Project description:The rhinovirus C (RV-C) were discovered in 2006 and these agents are an important cause of respiratory morbidity. Little is known about their biology. RV-C15 (C15) can be produced by transfection of recombinant viral RNA into cells and subsequent purification over a 30% sucrose cushion, even though yields and infectivity of other RV-C genotypes with this protocol are low. The goal of this study was to determine whether poor RV-C yields were due to capsid instability, and moreover, to develop a robust protocol suitable for the purification of many RV-C types. Capsid stability assays indicated that virions of RV-C41 (refractory to purification) have similar tolerance for osmotic and temperature stress as RV-A16 (purified readily), although C41 is more sensitive to low pH. Modification to the purification protocol by removing detergent increased the yield of RV-C. Addition of nonfat dry milk to the sucrose cushion increased the virus yield but sacrificed purity of the viral suspension. Analysis of virus distribution following centrifugation indicated that the majority of detectable viral RNA (vRNA) was found in pellets refractory to resuspension.

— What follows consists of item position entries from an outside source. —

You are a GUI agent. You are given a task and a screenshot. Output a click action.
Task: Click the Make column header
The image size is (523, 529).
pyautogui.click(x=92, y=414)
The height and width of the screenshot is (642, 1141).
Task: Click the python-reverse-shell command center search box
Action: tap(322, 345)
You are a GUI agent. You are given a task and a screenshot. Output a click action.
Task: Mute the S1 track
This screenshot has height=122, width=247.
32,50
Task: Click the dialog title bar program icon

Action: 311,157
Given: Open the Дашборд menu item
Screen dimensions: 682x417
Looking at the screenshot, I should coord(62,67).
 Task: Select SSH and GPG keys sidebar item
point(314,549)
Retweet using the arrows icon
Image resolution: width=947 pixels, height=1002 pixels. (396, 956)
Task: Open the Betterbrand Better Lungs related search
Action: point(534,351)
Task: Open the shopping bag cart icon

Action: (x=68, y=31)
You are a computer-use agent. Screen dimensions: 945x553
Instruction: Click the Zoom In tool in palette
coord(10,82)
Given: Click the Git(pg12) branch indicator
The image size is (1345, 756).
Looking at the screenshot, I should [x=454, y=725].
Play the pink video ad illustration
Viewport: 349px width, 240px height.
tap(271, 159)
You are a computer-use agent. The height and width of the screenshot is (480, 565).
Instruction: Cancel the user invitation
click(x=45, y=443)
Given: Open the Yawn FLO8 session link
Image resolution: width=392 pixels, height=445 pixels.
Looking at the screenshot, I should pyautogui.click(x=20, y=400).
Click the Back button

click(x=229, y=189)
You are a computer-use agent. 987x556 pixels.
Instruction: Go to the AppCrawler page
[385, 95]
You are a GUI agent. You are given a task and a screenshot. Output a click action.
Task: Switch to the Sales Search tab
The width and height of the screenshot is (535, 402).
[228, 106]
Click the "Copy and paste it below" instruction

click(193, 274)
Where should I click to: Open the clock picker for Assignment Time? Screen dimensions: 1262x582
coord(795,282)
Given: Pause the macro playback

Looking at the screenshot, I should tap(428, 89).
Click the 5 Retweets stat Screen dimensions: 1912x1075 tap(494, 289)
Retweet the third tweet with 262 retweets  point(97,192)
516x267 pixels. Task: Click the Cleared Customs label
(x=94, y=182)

Reduction of the centrifugal force with commiserate increase in spin-time improved the recovery of RV-C for both C41 and C2. Transfection of primary lung fibroblasts (WisL cells) followed by the modified purification protocol further improved yields of infectious C41 and C2. Described herein is a higher yield purification protocol suitable for RV-C types refractory to the standard purification procedure. The findings suggest that aggregation-adhesion problems rather than capsid instability influence RV-C yield during purification.